Renal failure in multiple myeloma is a frequent complication and has a significant impact on overall survival. Severe degree of renal failure and dialysis dependency are associated with poor outcomes despite adequate chemotherapy. The role of plasmapheresis is still undefined in the era of bortezomib-based anti-myeloma therapies, and therefore, this study was undertaken.

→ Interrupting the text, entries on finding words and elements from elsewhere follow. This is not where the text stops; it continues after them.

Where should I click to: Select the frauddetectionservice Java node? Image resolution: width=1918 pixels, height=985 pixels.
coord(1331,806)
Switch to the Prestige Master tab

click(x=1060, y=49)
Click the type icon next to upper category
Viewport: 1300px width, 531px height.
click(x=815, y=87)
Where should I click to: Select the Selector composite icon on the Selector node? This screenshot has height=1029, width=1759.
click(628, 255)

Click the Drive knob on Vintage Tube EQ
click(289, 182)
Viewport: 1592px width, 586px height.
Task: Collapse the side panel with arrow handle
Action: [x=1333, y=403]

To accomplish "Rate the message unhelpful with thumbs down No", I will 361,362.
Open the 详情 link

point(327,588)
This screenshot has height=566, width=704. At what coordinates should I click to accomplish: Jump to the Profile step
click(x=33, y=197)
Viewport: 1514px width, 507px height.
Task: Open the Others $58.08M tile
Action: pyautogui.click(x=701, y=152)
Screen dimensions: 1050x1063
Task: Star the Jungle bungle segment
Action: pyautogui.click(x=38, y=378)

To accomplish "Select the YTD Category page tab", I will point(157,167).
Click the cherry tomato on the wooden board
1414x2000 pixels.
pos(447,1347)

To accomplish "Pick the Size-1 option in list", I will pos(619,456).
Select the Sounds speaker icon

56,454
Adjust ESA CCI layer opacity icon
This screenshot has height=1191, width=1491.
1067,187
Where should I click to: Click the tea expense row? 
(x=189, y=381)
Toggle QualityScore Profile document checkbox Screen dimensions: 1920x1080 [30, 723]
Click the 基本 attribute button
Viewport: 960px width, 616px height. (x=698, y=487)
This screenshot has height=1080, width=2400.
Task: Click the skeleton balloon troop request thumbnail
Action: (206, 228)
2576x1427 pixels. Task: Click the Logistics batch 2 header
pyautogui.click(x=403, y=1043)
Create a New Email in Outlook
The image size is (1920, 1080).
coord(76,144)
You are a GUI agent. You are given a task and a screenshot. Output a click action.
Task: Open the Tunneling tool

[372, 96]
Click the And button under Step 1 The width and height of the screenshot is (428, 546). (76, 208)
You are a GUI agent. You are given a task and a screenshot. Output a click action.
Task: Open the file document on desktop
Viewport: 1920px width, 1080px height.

The aim of the present study was to examine the renal and overall patient survival at one year in patients with multiple myeloma and dialysis-requiring renal failure, who were managed with plasma exchange in addition to cyclophosphamide, bortezomib and dexamethasone (VCD) therapy. The primary outcome studied was to determine the proportion of patients still requiring renal replacement therapies at one year, after the institution of plasma exchange (PE). Secondary outcomes studied were: death, re-hospitalization, and serum creatinine at one year, in this cohort of patients.

Methods:

This is a single-centre, retrospective, observational study of multiple myeloma treated between January 2022 to August 2023, at a tertiary care public sector hospital. It was a retrospective study based on hospital records. Multiple myeloma was diagnosed on the basis of International Myeloma Working Group Diagnostic Criteria for Multiple Myeloma criteria. PE was carried out if serum involved FLC > 1500 mg/L, or if renal biopsy revealed cast nephropathy, at a dose of 40 ml/kg/session over 5-7 sessions.

Results:

A total of 36 patients underwent PE along with VCD therapy in the study period, of whom 26 (72%) were males and 10 (28%) were females, median age of 56 (50-61) years, median serum creatinine at presentation was 7.5 (6.5-8.5) mg/dl at presentation. The median serum calcium was 9.1 mg/dl (8.3-10.1), and majority of the study subjects had kappa chain restriction (24/36). A total of 18 (50%) were dialysis independent at one year follow-up, of whom 8 had renal recovery at discharge from hospital, 10 others had renal recovery over the next three months, and median serum creatinine at 1 year settled to 4.2 mg/dl (3.6-6.2). A total of 8 patients required readmission and three patients died (8.3%) during the one-year follow-up. All these were for infections with four having tunnelled dialysis catheter-related bloodstream infections (2 died), two urinary tract infections, one cellulitis and one case of lower respiratory tract infection (died).

Conclusions:

Plasma exchange in contemporary settings with VCD chemotherapy, was associated with 50% renal survival and 91% overall patient survival at one year, which appears to be better than published survival rates from other myeloma cohorts with renal impairment, indicating that there is a possible role of mechanical removal of paraproteins, even in triple-drug myeloma therapy-era.

References
1.Hutchison CA, Heyne N, Airia P, et al. Immunoglobulin free light chain levels and recovery from myeloma kidney on treatment with chemotherapy and high cut-off haemodialysis. Nephrol Dial Transplant 2012.
2.Hutchison CA, Cockwell P, Stringer S, et al. Earlyreduction of serum-free light chains associates withrenal recovery in myeloma kidney. J Am Soc Nephrol.

I have no potential conflict of interest to disclose.

I did not use generative AI and AI-assisted technologies in the writing process.